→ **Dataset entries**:
=== Begin Enclosure ===
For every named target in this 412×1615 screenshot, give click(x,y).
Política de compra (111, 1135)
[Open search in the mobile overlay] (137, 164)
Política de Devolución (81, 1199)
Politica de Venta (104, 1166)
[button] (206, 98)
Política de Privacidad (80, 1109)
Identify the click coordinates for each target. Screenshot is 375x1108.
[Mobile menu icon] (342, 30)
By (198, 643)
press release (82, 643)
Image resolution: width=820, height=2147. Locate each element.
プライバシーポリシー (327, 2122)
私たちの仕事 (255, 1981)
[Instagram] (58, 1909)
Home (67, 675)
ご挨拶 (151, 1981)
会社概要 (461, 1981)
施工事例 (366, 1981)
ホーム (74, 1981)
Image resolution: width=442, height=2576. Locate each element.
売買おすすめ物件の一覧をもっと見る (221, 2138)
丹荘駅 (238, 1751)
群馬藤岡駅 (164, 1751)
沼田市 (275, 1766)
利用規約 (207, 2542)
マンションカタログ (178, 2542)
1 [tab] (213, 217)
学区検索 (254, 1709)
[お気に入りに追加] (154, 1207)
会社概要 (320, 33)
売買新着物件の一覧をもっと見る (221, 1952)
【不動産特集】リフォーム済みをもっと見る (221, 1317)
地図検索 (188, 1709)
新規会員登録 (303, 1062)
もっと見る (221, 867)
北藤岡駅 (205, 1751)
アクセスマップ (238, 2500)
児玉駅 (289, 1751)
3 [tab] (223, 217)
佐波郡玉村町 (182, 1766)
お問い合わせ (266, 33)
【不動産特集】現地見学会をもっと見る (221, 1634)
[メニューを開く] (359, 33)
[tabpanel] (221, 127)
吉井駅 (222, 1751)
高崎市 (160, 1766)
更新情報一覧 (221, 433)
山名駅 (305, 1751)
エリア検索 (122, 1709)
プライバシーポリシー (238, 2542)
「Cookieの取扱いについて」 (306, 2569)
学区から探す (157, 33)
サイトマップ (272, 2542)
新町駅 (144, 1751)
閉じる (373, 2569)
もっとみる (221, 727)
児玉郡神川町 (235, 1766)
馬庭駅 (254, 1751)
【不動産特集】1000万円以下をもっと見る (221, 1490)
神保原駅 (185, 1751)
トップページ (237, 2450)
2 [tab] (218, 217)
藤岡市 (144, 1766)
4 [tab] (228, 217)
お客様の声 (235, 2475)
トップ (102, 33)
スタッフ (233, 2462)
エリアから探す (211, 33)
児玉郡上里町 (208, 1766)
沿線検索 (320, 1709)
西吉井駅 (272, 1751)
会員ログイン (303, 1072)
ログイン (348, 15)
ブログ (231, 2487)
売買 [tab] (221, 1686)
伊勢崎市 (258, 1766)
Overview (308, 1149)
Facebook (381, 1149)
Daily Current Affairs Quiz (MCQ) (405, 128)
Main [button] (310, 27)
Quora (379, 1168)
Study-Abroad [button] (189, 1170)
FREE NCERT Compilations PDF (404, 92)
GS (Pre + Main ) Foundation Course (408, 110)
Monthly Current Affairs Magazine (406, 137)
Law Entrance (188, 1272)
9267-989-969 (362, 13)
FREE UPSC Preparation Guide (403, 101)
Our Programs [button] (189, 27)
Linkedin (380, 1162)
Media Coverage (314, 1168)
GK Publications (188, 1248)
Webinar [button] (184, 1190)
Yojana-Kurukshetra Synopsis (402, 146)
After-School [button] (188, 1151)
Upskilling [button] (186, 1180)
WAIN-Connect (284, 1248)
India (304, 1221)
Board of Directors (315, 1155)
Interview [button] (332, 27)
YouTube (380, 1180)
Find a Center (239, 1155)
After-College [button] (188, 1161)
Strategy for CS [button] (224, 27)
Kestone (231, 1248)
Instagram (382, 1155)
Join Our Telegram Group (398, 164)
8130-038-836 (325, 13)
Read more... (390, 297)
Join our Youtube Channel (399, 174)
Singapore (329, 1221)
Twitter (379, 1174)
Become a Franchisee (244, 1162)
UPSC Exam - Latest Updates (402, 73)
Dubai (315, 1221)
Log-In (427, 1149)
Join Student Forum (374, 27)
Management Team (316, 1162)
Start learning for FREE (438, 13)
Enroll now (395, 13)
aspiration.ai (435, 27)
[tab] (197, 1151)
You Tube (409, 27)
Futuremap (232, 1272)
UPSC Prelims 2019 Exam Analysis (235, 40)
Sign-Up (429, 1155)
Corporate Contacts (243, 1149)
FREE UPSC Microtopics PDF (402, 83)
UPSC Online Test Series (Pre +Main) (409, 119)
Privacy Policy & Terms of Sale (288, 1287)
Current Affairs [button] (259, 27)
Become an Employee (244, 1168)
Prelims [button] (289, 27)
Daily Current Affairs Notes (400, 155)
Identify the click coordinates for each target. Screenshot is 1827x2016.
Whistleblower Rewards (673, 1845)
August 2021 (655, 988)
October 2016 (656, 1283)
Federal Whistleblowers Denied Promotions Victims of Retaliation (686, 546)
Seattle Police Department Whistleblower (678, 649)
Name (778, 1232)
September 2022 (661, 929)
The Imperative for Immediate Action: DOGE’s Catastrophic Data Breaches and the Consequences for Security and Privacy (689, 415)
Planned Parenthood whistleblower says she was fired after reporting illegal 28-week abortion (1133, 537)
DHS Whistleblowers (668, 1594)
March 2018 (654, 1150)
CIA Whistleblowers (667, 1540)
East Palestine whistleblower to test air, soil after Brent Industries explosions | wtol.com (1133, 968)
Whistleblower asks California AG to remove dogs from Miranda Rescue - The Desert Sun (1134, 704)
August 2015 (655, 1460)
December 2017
=== End Enclosure ===
→ **GOAL OF THE EXERCISE**: Look through the data above. Each line containing the word "Exam" needs to be copied.

→ **RESPONSE**:
UPSC Exam - Latest Updates (402, 73)
UPSC Prelims 2019 Exam Analysis (235, 40)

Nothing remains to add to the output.